Learning Objectives
In this assignment you will demonstrate:
- The ability to write a semantic analyzer for a mid-sized, statically-typed language
- Knowledge of static analysis in programming language theory
- Basic familiarity with types, functions, and concurrency
- The ability to distinguish different types of language-processing errors (lexical, context-free, static contextual, runtime)
- Competency in growing and maintaining a large Node.js project
- The ability to deploy a website hosted on GitHub Pages
Readings, Videos, and Self-Study
Although your team will be turning in only one submission, every team member is individually responsible for each of the following:
- Any assigned reading from the first two assignments that you did not get to.
- The course notes on Syntax, Static Analysis, and Code Generation. (Although you will not be writing a code generator for this assignment, the lectures will be far ahead of your compiler project, so your readings will reflect that.)
- Chapters 4—6 of [Mogenson]
- This entire overview of Java Language changes from versions 9 through 21. The purpose of this reading is to get you familiar with modern programming languages features. There is a lot to this, so skim when it gets too detailed.
Skim:
Watch:
- This video (you can play at 1.5x)
- Any videos embedded in the relevant course notes, as time allows
Instructions
As usual, turn in a single submission for your entire group via BrightSpace. Remember to not simply partition the work among team members, as this reduces your learning.
Your team's BrightSpace submission should be an attached PDF or text file with:
- The names of every student
- For each student, an affidavit that each of the readings and watchings above were individually completed
- Answers to each ot the “Problems to Turn In,” numbered and neatly typeset
- A link to the public GitHub repository hosting your team’s project
Problems to Turn In
Solutions to these problems will appear in the beautifully formatted PDF that you will submit to BrightSpace. For problems involving code to write, host your code on GitHub or Replit or OneCompiler (or similar) and provide the link to the hosting site in your BrightSpace submission.
Classify the following as a syntax error, static semantic (contextual) error, or not a compile time error. In the case where code is given, assume all identifiers are declared, have the expected type, and are in scope. All items refer to the Java language.
x+++-y
x---+y
- incrementing a read-only variable
- code in class C accessing a private field from class D
- Using an uninitialized variable
- Dereferencing a null reference
null instanceof C
!!x
x > y > z
if (a instanceof Dog d) {...}
var s = """This is weird""";
switch = 200;
x = switch (e) {case 1->5; default->8;};
- Here’s a code fragment in some generic language:
var x = 3; // line 1
function f() { // line 2
print(x); // line 3
var x = x + 2; // line 4
print(x); // line 5
} // line 6
f(); // line 7
You are going to play the role of a language designer here. Assume static, nested scoping. For each of the following outputs, define precise rules that might lead to the given output. For example, if the output were 3 then 5, you would say “Variables come into scope after their declaration and before their declaration identifiers refer to whatever is already in scope.”
undefined
NaN
Error on line 3: x is not declared
75354253672
75354253674
3
-23482937128
Error on line 4: x used in its own declaration
- Some languages do not require the parameters to a function call to be evaluated in any particular order. Is it possible that different evaluation orders can lead to different arguments being passed? If so, give an example to illustrate this point, and if not, prove that no such event could occur.

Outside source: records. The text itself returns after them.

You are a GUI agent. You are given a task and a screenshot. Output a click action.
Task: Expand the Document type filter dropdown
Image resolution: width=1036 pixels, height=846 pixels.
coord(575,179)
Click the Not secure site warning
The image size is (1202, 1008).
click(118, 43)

- Describe in your own words how the Carlos language allows handles recursive structs. Describe what kinds of restrictions the language definition imposes and why. Describe how the compiler enforces the restrictions. Write well. Use technical vocabulary accurately. An AI assistant can help you get your grammar and spelling right, though it is unlikely to get the right answer.
- Some languages do not have loops. Write a function, using tail recursion (and no loops) to compute the minimum value of an array or list in Python, C, JavaScript, and in either Go, Erlang, or Rust (your choice). Obviously these languages probably already have a min-value-in-array function in a standard library, but the purpose of this problem is for you to demonstrate your understanding of tail recursion. Your solution must be in the classic functional programming style, that is, it must be stateless. Use parameters, not nonlocal variables, to accumulate values. Assume the array or list contains floating-point values.
- Your friend creates a little JavaScript function to implement a count down, like so:
function countDownFrom10() {
let i = 10;
function update() {
document.getElementById("t").innerHTML = i;
if (i-- > 0) setTimeout(update, 1000);
}
update();
}
Your other friend says “Yikes, you are updating a non-local variable! Here is a better way:”
function countDownFromTen() {
function update(i) {
document.getElementById("t").innerHTML = i;
if (i-- > 0) setTimeout(update(i), 1000);
}
update(10);
}
What does your second friend’s function do when called? Why does it fail? Your friend is on the right path though. Fix their code and explain why your fix works.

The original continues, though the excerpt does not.